START PROVIDED ENTRIES

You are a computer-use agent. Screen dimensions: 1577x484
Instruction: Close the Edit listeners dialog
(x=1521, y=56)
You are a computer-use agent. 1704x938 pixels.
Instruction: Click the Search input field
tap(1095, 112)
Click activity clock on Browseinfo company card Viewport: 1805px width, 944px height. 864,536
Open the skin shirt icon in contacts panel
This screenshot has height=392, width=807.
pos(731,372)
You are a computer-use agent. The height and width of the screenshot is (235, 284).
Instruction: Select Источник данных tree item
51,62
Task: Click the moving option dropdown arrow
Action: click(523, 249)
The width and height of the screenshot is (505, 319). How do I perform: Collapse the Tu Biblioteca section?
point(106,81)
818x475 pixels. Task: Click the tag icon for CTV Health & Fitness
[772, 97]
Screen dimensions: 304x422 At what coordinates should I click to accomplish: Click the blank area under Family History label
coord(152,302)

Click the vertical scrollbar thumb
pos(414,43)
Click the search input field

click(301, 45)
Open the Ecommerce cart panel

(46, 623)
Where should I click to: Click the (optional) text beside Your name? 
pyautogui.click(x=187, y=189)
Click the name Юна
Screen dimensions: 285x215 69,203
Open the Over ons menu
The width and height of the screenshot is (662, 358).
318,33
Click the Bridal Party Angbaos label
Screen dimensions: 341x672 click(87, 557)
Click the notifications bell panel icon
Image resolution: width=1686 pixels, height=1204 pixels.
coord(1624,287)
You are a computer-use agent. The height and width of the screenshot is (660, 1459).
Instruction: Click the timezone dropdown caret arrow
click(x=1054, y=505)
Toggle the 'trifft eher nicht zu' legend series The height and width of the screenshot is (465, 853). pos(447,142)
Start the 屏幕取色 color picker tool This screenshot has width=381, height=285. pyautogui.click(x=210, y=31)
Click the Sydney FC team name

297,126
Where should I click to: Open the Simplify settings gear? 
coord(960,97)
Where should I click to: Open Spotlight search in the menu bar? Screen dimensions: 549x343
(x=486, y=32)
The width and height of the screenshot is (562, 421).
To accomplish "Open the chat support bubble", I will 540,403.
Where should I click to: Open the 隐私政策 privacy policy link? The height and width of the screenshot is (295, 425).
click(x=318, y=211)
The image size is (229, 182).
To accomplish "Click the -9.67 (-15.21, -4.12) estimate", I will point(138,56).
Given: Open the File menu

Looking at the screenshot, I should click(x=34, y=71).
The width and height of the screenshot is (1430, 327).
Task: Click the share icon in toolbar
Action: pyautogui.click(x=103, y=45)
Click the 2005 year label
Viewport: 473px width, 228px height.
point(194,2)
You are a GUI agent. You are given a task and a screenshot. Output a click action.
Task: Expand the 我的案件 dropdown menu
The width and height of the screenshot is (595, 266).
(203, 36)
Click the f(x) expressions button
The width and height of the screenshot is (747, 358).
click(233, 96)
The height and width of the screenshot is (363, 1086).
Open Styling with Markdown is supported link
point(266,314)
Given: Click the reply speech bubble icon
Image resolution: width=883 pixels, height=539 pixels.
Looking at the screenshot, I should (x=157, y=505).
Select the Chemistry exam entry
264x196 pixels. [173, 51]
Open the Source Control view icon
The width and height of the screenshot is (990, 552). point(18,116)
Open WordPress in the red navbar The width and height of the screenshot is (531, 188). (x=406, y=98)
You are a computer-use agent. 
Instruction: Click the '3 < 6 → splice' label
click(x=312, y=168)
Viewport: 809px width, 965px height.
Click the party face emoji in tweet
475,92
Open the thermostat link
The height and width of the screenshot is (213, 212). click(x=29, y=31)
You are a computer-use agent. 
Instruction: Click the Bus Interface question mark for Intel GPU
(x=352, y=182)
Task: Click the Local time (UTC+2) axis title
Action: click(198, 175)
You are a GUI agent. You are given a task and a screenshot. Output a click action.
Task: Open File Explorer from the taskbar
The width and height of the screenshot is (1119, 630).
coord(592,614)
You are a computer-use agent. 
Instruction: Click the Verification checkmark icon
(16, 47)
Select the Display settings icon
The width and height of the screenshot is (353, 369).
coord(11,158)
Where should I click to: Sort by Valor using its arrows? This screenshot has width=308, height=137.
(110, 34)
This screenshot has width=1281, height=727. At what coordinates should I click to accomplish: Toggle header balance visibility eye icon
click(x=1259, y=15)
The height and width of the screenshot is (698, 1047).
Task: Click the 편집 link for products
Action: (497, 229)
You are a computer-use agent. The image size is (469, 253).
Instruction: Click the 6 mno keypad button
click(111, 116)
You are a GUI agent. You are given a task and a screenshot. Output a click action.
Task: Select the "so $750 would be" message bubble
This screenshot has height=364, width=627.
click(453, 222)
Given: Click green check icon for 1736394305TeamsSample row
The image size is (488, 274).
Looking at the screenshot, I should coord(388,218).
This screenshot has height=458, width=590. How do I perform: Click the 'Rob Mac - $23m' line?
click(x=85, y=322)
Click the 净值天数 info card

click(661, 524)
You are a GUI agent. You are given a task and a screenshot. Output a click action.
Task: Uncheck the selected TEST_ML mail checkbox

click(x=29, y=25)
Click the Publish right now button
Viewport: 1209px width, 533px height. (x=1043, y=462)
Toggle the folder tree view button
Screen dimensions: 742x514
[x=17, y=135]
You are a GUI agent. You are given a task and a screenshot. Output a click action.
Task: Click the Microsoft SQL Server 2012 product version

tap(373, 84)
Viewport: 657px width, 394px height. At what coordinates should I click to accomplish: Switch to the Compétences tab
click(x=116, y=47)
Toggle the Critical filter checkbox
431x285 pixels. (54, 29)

END PROVIDED ENTRIES

Word-for-word copies of all the records are required.

- [RESPONSE BOX]:
You are a computer-use agent. Screen dimensions: 1577x484
Instruction: Close the Edit listeners dialog
(x=1521, y=56)
You are a computer-use agent. 1704x938 pixels.
Instruction: Click the Search input field
tap(1095, 112)
Click activity clock on Browseinfo company card Viewport: 1805px width, 944px height. 864,536
Open the skin shirt icon in contacts panel
This screenshot has height=392, width=807.
pos(731,372)
You are a computer-use agent. The height and width of the screenshot is (235, 284).
Instruction: Select Источник данных tree item
51,62
Task: Click the moving option dropdown arrow
Action: click(523, 249)
The width and height of the screenshot is (505, 319). How do I perform: Collapse the Tu Biblioteca section?
point(106,81)
818x475 pixels. Task: Click the tag icon for CTV Health & Fitness
[772, 97]
Screen dimensions: 304x422 At what coordinates should I click to accomplish: Click the blank area under Family History label
coord(152,302)

Click the vertical scrollbar thumb
pos(414,43)
Click the search input field

click(301, 45)
Open the Ecommerce cart panel

(46, 623)
Where should I click to: Click the (optional) text beside Your name? 
pyautogui.click(x=187, y=189)
Click the name Юна
Screen dimensions: 285x215 69,203
Open the Over ons menu
The width and height of the screenshot is (662, 358).
318,33
Click the Bridal Party Angbaos label
Screen dimensions: 341x672 click(87, 557)
Click the notifications bell panel icon
Image resolution: width=1686 pixels, height=1204 pixels.
coord(1624,287)
You are a computer-use agent. The height and width of the screenshot is (660, 1459).
Instruction: Click the timezone dropdown caret arrow
click(x=1054, y=505)
Toggle the 'trifft eher nicht zu' legend series The height and width of the screenshot is (465, 853). pos(447,142)
Start the 屏幕取色 color picker tool This screenshot has width=381, height=285. pyautogui.click(x=210, y=31)
Click the Sydney FC team name

297,126
Where should I click to: Open the Simplify settings gear? 
coord(960,97)
Where should I click to: Open Spotlight search in the menu bar? Screen dimensions: 549x343
(x=486, y=32)
The width and height of the screenshot is (562, 421).
To accomplish "Open the chat support bubble", I will 540,403.
Where should I click to: Open the 隐私政策 privacy policy link? The height and width of the screenshot is (295, 425).
click(x=318, y=211)
The image size is (229, 182).
To accomplish "Click the -9.67 (-15.21, -4.12) estimate", I will point(138,56).
Given: Open the File menu

Looking at the screenshot, I should click(x=34, y=71).
The width and height of the screenshot is (1430, 327).
Task: Click the share icon in toolbar
Action: pyautogui.click(x=103, y=45)
Click the 2005 year label
Viewport: 473px width, 228px height.
point(194,2)
You are a GUI agent. You are given a task and a screenshot. Output a click action.
Task: Expand the 我的案件 dropdown menu
The width and height of the screenshot is (595, 266).
(203, 36)
Click the f(x) expressions button
The width and height of the screenshot is (747, 358).
click(233, 96)
The height and width of the screenshot is (363, 1086).
Open Styling with Markdown is supported link
point(266,314)
Given: Click the reply speech bubble icon
Image resolution: width=883 pixels, height=539 pixels.
Looking at the screenshot, I should (x=157, y=505).
Select the Chemistry exam entry
264x196 pixels. [173, 51]
Open the Source Control view icon
The width and height of the screenshot is (990, 552). point(18,116)
Open WordPress in the red navbar The width and height of the screenshot is (531, 188). (x=406, y=98)
You are a computer-use agent. 
Instruction: Click the '3 < 6 → splice' label
click(x=312, y=168)
Viewport: 809px width, 965px height.
Click the party face emoji in tweet
475,92
Open the thermostat link
The height and width of the screenshot is (213, 212). click(x=29, y=31)
You are a computer-use agent. 
Instruction: Click the Bus Interface question mark for Intel GPU
(x=352, y=182)
Task: Click the Local time (UTC+2) axis title
Action: click(198, 175)
You are a GUI agent. You are given a task and a screenshot. Output a click action.
Task: Open File Explorer from the taskbar
The width and height of the screenshot is (1119, 630).
coord(592,614)
You are a computer-use agent. 
Instruction: Click the Verification checkmark icon
(16, 47)
Select the Display settings icon
The width and height of the screenshot is (353, 369).
coord(11,158)
Where should I click to: Sort by Valor using its arrows? This screenshot has width=308, height=137.
(110, 34)
This screenshot has width=1281, height=727. At what coordinates should I click to accomplish: Toggle header balance visibility eye icon
click(x=1259, y=15)
The height and width of the screenshot is (698, 1047).
Task: Click the 편집 link for products
Action: (497, 229)
You are a computer-use agent. The image size is (469, 253).
Instruction: Click the 6 mno keypad button
click(111, 116)
You are a GUI agent. You are given a task and a screenshot. Output a click action.
Task: Select the "so $750 would be" message bubble
This screenshot has height=364, width=627.
click(453, 222)
Given: Click green check icon for 1736394305TeamsSample row
The image size is (488, 274).
Looking at the screenshot, I should coord(388,218).
This screenshot has height=458, width=590. How do I perform: Click the 'Rob Mac - $23m' line?
click(x=85, y=322)
Click the 净值天数 info card

click(661, 524)
You are a GUI agent. You are given a task and a screenshot. Output a click action.
Task: Uncheck the selected TEST_ML mail checkbox

click(x=29, y=25)
Click the Publish right now button
Viewport: 1209px width, 533px height. (x=1043, y=462)
Toggle the folder tree view button
Screen dimensions: 742x514
[x=17, y=135]
You are a GUI agent. You are given a task and a screenshot. Output a click action.
Task: Click the Microsoft SQL Server 2012 product version

tap(373, 84)
Viewport: 657px width, 394px height. At what coordinates should I click to accomplish: Switch to the Compétences tab
click(x=116, y=47)
Toggle the Critical filter checkbox
431x285 pixels. (54, 29)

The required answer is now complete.